Dramatic departure for court reporter Lecture: Linda Deutsch of the Associated Press and defense lawyer Barry Scheck to share misgivings over the way TV covers trials.

October 07, 1998|By Michael Ollove | Michael Ollove,SUN STAFF

To satisfy a taste for theatrics, New Jersey girl Linda Deutsch headed for the West Coast many years ago intent on becoming a Hollywood reporter. It worked out even better than that. She ended up with the court beat.

"I started out to cover show biz and theater, and I found out that the courtroom dramas were more exciting than any movie because it was real life and the stakes were higher. This is drama at its highest."

As a reporter with the Associated Press, Deutsch's "credits" include some of the most notorious trials of the last 30 years. Manson. Hearst. Sirhan. Angela Davis. DeLorean. Menendez. Rodney King. O.J. She covered the Pentagon Papers trial, the Exxon Valdez proceedings and the impeachment of Arizona Gov. Evan Mecham.

Because she is a reporter, one would expect Deutsch to be foursquare behind the notion that the media should be left unfettered to cover the courtroom. But having witnessed the O.J. Simpson trial firsthand, she also saw what happens when the media is unfettered in a criminal case. It wasn't pretty.

Deutsch and Simpson defense lawyer Barry Scheck are the opening speakers tonight in a lecture series at Johns Hopkins University titled "Free Speech: Media, Law, and Society." Deutsch and Scheck will address the issue of free speech and fair trials. It shouldn't be much of a debate. Both have found themselves disheartened by television coverage of trials.

Right away, for example, Deutsch concedes, "The Simpson trial was a huge setback, not just for TV but for media in general."

It wasn't the cameras in the courtroom that Deutsch found objectionable, but television coverage from outside. "TV couldn't satisfied with what was going on in the courtroom," she says by telephone from Los Angeles. "They had a lot of leaks, a lot of it inaccurate, like the stuff about trenching tools and shovels, which turned out to have no relationship to the case. There was misinformation being put out everyday, and no one checked on the facts."

Scheck, who also defended Louise Woodward, the nanny tried for murder, agrees. TV coverage often distorts what is actually unfolding in a courtroom.

Evening news accounts are often reduced to the most sensational snippets, and yet from those seconds, viewers are given the impression that they can evaluate the credibility of evidence and of witnesses.

"They think they know as much as the jurors and, of course, they don't," he says.

Equally bothersome, says Scheck, a professor at the Benjamin N. Cardoza School of Law in New York, are "expert" commentators who are ill-prepared and ill-informed.

"People are quick to make comments about substantive testimony when they haven't seen what preceded it or don't have expertise in the area they are commenting on." Scheck himself served as a television commentator during the Timothy McVeigh trial, but says he made sure he read every bit of testimony before providing commentary.

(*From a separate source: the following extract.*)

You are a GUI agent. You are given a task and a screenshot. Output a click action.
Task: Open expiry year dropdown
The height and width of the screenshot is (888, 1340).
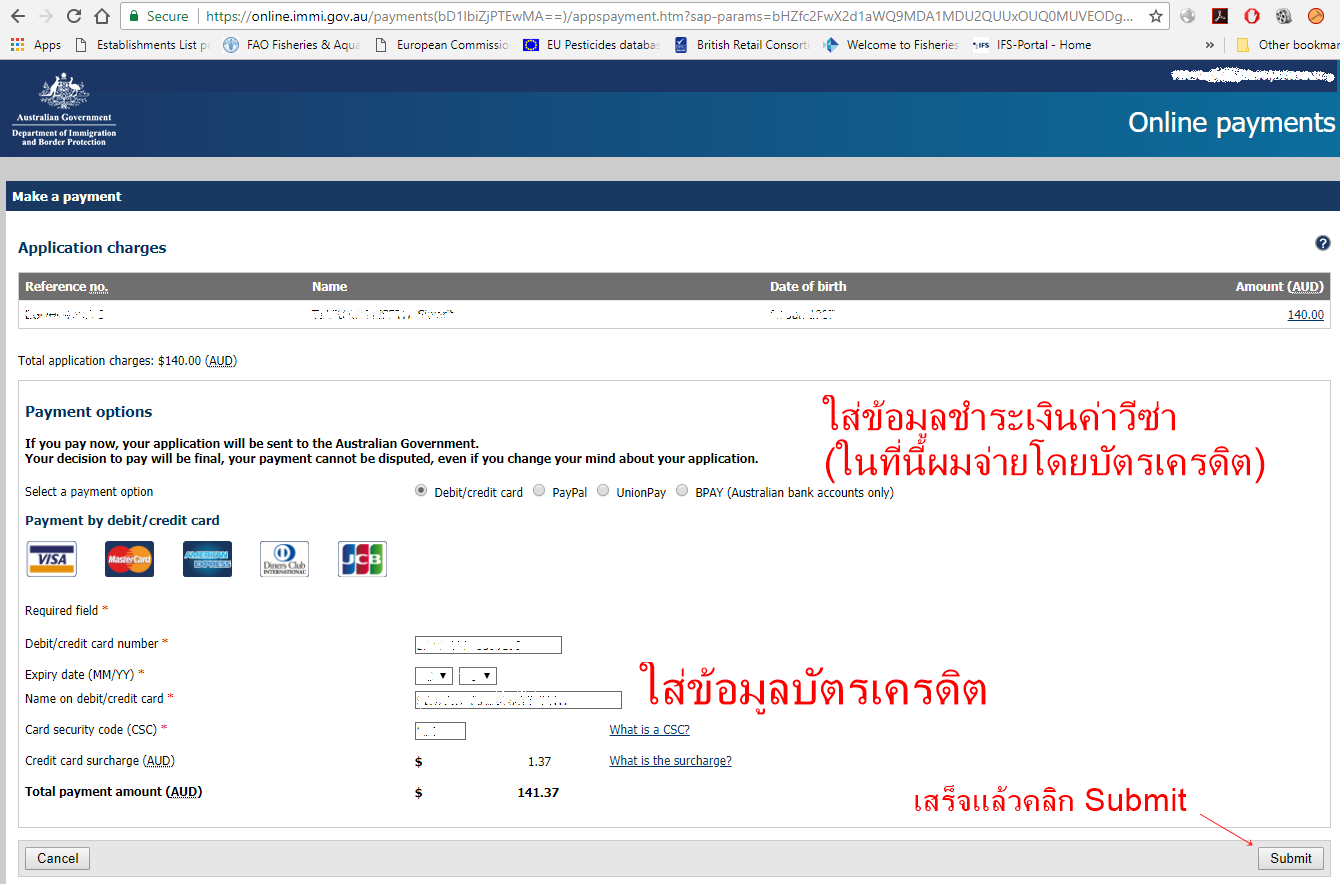click(477, 676)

Both Scheck and Deutsch agree that having cameras in the courtroom changes the behavior of the participants, who realize they are playing to a larger audience than the jury.

Scheck recalled, for instance, that the judge in the Joel Steinberg murder case in 1988 -- the first marathon television case -- admitted to moderating his behavior when his wife complained to him that he was coming off like an ogre.

Lawyers often dress for the cameras. Deutsch mentions that Marcia Clark, the Simpson prosecutor, changed her hairstyle constantly. But she doesn't believe the cameras change the behavior of lawyers. "Lawyers are performers anyway," Deutsch says. Witnesses are more likely to be aware of their television audience, none more so than Kato Kaelin, Simpson's famously dimwitted house guest.

"Kato wanted to be a TV star, so he was playing to the camera," she says.

Both Scheck and Deutsch dismiss as naive the notion that jurors insulate themselves from the television coverage. "They are susceptible to the comments of others, much more so when they're televised," Scheck says.

During the Woodward case, he says, the media harped on the decision of the slain child's parents to hire a caretaker. Because of that coverage, Scheck says, he felt compelled to tell the jury in his closing argument that the case had nothing to do with lifestyle. In effect, he was arguing with the media in front of the jury.

Scheck says he's bothered by the intensive coverage cable stations give to trials not because they're terribly important but because they help ratings. "They have a vested interest in keeping these stories alive, so they build interest to a fever pitch with this wall-to-wall coverage."

But why wouldn't they? As Deutsch says, the courtroom often provides the most intense human drama you're likely to see. "Some of it is tedious, but the high moments are incredible," she says. "O.J. trying on gloves in the courtroom. Charlie Manson leaping over a table and running at the judge. Patricia Hearst finally testifying.

"There are moments at every trial that are unforgettable."